The calculator should get you going but its easy enough to work out yourself.
10 TPI screw would equal a metric pitch of 25.4/10 =2.54mm

So to calc it will depend on what stepping the dip switch on the drive is set to but we will say 8 for this calc

200 steps for motor, multiplied by 8 microsteps for drive =1,600 per motor rev, assuming no gearing between motors and screw the pulses needed to turn the scrw one rev would be the same. So one rev of the screw moves the axis 2.54mm and it takes 1,600 pulses to do that so 1,600/2.54 is 629.92125965 which is the amount of pulses (steps) required per unit (mm in this case)


Hood



sorry for asking but im nwe in this and i want to learn, how to get the info if my machine doesnt have leadscrew, my machine have rack and pinion and a reducer gear box, how do i get the tpi or the number to get my math going? in order to use the calculator.

Thanks for the time
Re: steps per calculation (Help with)
« Reply #11 on: June 01, 2018, 03:01:58 PM »
Hi,
you'll need the following:
1) the pitch of the rack
2) the reduction ratio of the geabox
3) the bely reduction from the stepper to the gearbox, if there is one.
4) the microstepping you are applying.

Craig
My wife left with my best friend...
     and I miss him!
Re: steps per calculation (Help with)
« Reply #12 on: June 01, 2018, 03:07:37 PM »
thanks a lot for your fast reply, let me confirm that dsta and ill let you know,the ratio im still confirmthat and the driver is leadshine driver im searching for the model so i can know the microstepping

sorry for this but pith of the track do you mean the number of teeth in an inch in the rack right? and what do you mean with bely redution? if my reducer gear box have a belt? or something.

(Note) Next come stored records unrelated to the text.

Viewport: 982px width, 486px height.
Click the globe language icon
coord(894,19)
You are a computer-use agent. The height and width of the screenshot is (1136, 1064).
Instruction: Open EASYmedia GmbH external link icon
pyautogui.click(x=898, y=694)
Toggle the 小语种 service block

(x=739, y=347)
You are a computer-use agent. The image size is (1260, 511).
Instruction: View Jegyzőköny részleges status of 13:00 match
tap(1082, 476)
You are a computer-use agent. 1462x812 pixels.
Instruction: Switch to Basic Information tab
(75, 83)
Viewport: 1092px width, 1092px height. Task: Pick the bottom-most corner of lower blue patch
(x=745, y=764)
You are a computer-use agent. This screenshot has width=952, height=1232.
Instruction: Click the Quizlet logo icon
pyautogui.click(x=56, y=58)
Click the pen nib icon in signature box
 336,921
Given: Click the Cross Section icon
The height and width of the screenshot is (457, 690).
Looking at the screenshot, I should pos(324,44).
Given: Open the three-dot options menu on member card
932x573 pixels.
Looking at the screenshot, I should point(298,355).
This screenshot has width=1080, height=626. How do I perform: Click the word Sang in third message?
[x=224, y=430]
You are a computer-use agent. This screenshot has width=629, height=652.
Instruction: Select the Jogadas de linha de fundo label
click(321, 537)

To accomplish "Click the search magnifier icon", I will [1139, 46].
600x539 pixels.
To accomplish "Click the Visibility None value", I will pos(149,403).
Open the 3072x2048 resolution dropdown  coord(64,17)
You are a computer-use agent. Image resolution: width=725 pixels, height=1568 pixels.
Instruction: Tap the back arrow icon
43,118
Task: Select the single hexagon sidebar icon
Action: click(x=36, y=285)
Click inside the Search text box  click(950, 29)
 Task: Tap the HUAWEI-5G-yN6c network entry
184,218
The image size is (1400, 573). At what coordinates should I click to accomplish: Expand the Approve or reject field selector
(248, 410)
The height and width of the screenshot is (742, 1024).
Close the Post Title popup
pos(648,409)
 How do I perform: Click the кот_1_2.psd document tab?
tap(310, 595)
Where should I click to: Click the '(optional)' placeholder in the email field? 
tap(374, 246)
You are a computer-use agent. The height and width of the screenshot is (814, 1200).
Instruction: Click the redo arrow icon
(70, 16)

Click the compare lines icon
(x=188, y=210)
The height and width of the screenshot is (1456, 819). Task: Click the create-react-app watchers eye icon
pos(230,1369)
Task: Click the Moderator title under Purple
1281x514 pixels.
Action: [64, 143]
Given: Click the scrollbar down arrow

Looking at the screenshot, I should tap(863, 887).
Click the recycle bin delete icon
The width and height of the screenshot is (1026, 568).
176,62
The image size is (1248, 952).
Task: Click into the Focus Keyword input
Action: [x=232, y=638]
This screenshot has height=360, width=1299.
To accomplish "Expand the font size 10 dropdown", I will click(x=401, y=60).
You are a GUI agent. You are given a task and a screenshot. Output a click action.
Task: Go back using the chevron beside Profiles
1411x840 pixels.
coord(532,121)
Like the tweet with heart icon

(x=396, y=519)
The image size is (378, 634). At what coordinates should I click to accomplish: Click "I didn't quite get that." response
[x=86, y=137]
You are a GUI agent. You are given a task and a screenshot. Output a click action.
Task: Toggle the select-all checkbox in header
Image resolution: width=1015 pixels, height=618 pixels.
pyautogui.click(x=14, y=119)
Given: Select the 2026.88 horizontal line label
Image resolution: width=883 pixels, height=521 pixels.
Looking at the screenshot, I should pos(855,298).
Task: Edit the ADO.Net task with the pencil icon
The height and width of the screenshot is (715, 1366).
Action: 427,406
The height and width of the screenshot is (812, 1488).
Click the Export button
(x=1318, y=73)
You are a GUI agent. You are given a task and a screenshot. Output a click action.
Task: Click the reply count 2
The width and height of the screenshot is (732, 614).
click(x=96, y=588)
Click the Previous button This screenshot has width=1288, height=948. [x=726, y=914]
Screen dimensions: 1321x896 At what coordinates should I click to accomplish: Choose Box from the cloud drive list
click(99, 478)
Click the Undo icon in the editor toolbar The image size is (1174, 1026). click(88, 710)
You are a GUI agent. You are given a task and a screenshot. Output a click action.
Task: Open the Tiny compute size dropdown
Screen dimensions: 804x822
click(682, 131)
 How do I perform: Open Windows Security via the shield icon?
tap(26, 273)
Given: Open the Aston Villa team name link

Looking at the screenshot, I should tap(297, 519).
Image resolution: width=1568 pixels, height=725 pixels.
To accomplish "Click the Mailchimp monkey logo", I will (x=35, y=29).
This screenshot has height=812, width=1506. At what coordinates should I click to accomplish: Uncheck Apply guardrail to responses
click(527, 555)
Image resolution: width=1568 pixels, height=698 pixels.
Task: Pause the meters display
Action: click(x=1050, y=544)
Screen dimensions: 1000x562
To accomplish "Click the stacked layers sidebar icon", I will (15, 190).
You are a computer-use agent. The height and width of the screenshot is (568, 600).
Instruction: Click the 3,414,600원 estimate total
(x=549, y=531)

Again sorry for the question, i just want it to learn more abouth this.
Re: steps per calculation (Help with)
« Reply #13 on: June 01, 2018, 03:43:13 PM »
Hi,
with most drivers you decide what microstepping you want and apply it by flicking Dip switches on the drive. About 8 or 16 microsteps is about right, that means
that it would take 1600 or 3200 pulses to cause the stepper to rotate one complete revolution.

The pitch of the rack is exactly that, so many teeth per inch or 1.5mm between teeth some such measurement.

If the stepper is hooked direct to the input shaft of the gearbox then don't worry about the belt reduction, you don't have it.

Craig
My wife left with my best friend...
     and I miss him!
Re: steps per calculation (Help with)
« Reply #14 on: June 01, 2018, 03:48:15 PM »
Thanks again, let me confirm the data of what you told me and i will post it here but again thanks for the fast reply.
Re: steps per calculation (Help with)
« Reply #15 on: June 01, 2018, 04:27:03 PM »
may i ask you another question, if my machine is in metric, the tpi need to be divided in 25.4 in order to get the tpi in metric right? so if i get 2540 tpi will be 100 mm steps per in metric, am i correct?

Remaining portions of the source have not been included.